── PASSAGE ──

The research team from the University of Miami's (UM) Rosenstiel School of Marine and Atmospheric Science and Florida International University analyzed deformation data from 32 permanent GPS stations in the region to identify the existence of a common magma reservoir that connected the two volcanoes.
Leading up to the eruption of Kirishima, which is located in the densely-populated Kagoshima region, the Aira caldera stopped inflating, which experts took as a sign that the volcano was at rest. The results from this new study, however, indicated that the opposite was happening--the magma chamber inside Aira began to deflate temporarily while Kirishima was erupting and resumed shortly after the activity at Kirishima stopped.
"We observed a radical change in the behavior of Aira before and after the eruption of its neighbor Kirishima," said Elodie Brothelande, a postdoctoral researcher at the UM Rosenstiel School and lead author of the study. "The only way to explain this interaction is the existence of a connection between the two plumbing systems of the volcanoes at depth."
Prior to this new study, scientists had geological records of volcanoes erupting or collapsing at the same time, but this is the first example of an unambiguous connection between volcanoes that allowed scientists to study the underlying mechanisms involved. The findings confirm that volcanoes with no distinct connection at the surface can be part of a giant magmatic system at depth.
"To what extend magmatic systems are connected is an important question in terms of the hazards," said Falk Amelung, professor of geophysics at the UM Rosenstiel School and coauthor of the study. "Is there a lot of magma underground and can one eruption trigger another volcano? Up until now there was little or no evidence of distinct connections."

───
── DATASET RECORDS ──

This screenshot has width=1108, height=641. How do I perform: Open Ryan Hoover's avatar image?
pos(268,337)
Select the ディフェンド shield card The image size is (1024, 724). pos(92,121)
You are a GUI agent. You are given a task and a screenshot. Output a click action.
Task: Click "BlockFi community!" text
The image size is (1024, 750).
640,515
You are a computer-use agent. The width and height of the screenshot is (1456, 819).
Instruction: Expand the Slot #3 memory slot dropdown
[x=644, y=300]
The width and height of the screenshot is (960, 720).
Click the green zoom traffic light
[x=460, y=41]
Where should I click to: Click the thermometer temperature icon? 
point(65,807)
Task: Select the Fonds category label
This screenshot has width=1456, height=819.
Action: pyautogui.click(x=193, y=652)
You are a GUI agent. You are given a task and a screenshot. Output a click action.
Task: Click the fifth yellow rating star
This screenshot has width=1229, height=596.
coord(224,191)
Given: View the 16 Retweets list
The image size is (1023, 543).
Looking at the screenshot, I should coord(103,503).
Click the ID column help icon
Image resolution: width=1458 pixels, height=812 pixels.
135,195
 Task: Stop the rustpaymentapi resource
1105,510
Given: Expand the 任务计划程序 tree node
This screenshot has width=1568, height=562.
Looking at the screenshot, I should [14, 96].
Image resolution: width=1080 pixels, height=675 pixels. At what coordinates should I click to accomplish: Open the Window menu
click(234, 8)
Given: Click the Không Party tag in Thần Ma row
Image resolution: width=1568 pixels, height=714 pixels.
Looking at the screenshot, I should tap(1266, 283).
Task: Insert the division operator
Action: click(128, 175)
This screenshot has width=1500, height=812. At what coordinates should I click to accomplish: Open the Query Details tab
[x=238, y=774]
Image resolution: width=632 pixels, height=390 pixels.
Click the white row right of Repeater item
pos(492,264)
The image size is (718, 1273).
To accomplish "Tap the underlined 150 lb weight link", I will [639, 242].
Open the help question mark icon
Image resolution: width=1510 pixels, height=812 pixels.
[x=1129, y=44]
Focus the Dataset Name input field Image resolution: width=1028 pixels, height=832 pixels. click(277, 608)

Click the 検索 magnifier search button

───

TASK SET –
a) In the passage about the two connected volcanoes, how many permanent GPS stations supplied the deformation data the research team analyzed?
b) Extract a section of the passage about the two connected volcanoes word for word, beginning at the words "Prior to this" and stopping after the words "system at depth.".

EXPECTED RESPONSES –
a) 32

b)
Prior to this new study, scientists had geological records of volcanoes erupting or collapsing at the same time, but this is the first example of an unambiguous connection between volcanoes that allowed scientists to study the underlying mechanisms involved. The findings confirm that volcanoes with no distinct connection at the surface can be part of a giant magmatic system at depth.